“The Remnant,” by Kwame Dawes

Kwame Dawes‘s poem, “The Remnant” (from Kenyon Review: Spring 2023) positions his reader in the horrible middle of the Anthropocene, or the horrible middle of life when you’re entering the Anthropocene. And I recognize there are many poets of his generation (Vievee Francis and Jorie Graham, among others) who are writing so directly into this subject, or this location, or this temporality—I’m not entirely sure how to encompass the Anthropocene as something that enters the poet, and accounts for its position as more than just subject. And full disclosure, I’ve been very much in the middle of Timothy Morton’s Hyperobjects book, so all I can think about is a lack of language to address something so large it lacks definable boundaries or shape. Because that’s what Morton argues. A rain that is not only gives the impression of rain, but also the feeling of each raindrop as it falls on your body—its size, temperature, and angle of force. To read poems in mind of hyperobjects like the Anthropocene, then, is to know that I will always lack the language for describing the poem’s underlying concern, which, incidentally, is the experience of reading any really good poem. It might even be an ongoing irony.

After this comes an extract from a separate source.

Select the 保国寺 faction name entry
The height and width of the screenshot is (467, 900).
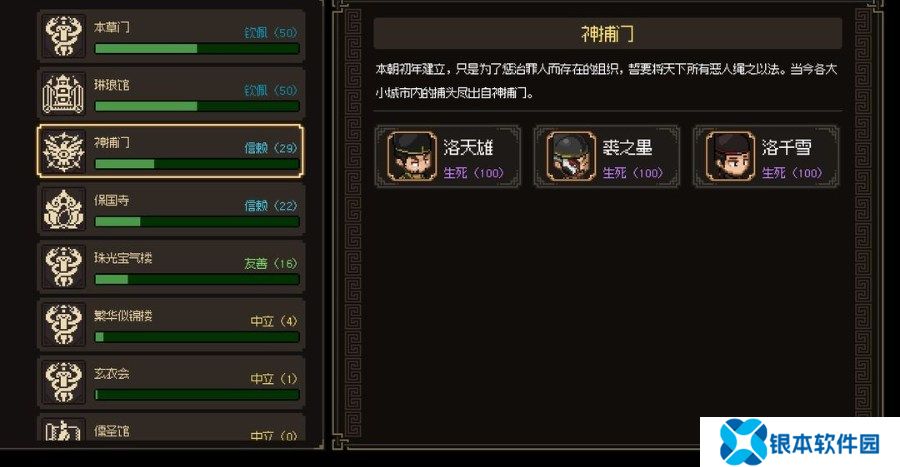tap(112, 200)
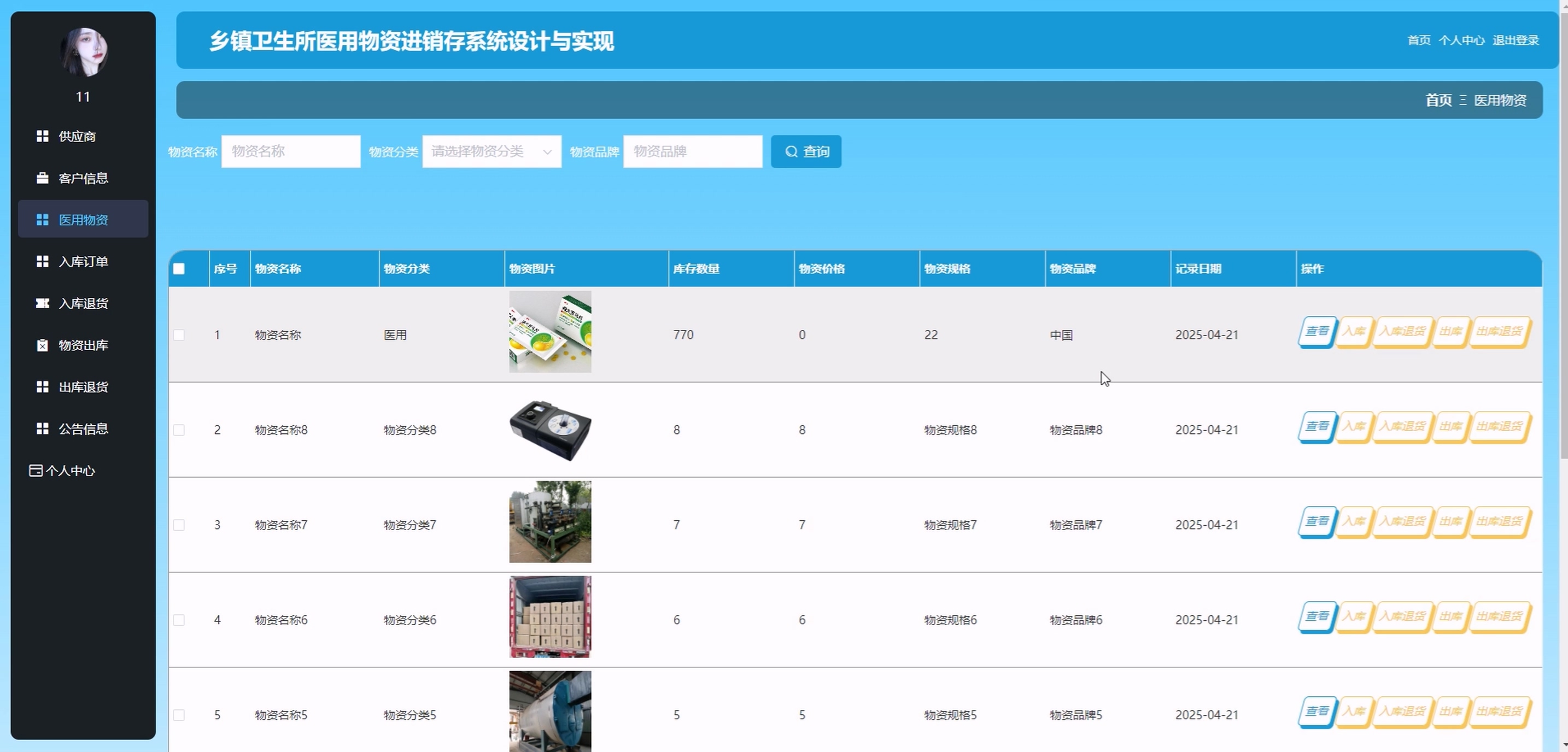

So when Dawes’s “The Remnant” opens onto a scene of debris scattering, it seems like a gesture to mere circumstances, like he’s noting various circumstances that are part of the current world. But this all transforms with his move to the second stanza: “This is a myth.” Or is it a “biblical calamity”? A new world imagined by the artist to train others’ attention on the apocalypse that will be coming. It’s a big reach connecting the two. But for my reading, the poem’s most salient moment is the associative connection bringing the mythical vision back down to the current world. How Dawes connects “the deafness that is left” after debris has settled this world deep underground and “the space beneath the freeway.” How the poem can inhabit that transition so it contains a great deal of import is where I find a centering. It stresses a paradox between the “myth” he wishes to depict and the freeway he proposes as the setting feels instrumental to the poem. And, for me, it’s this juxtaposition and Dawes’s appeal that in the midst of these two things we “hold ourselves intact” is where I find the most poetic pleasure.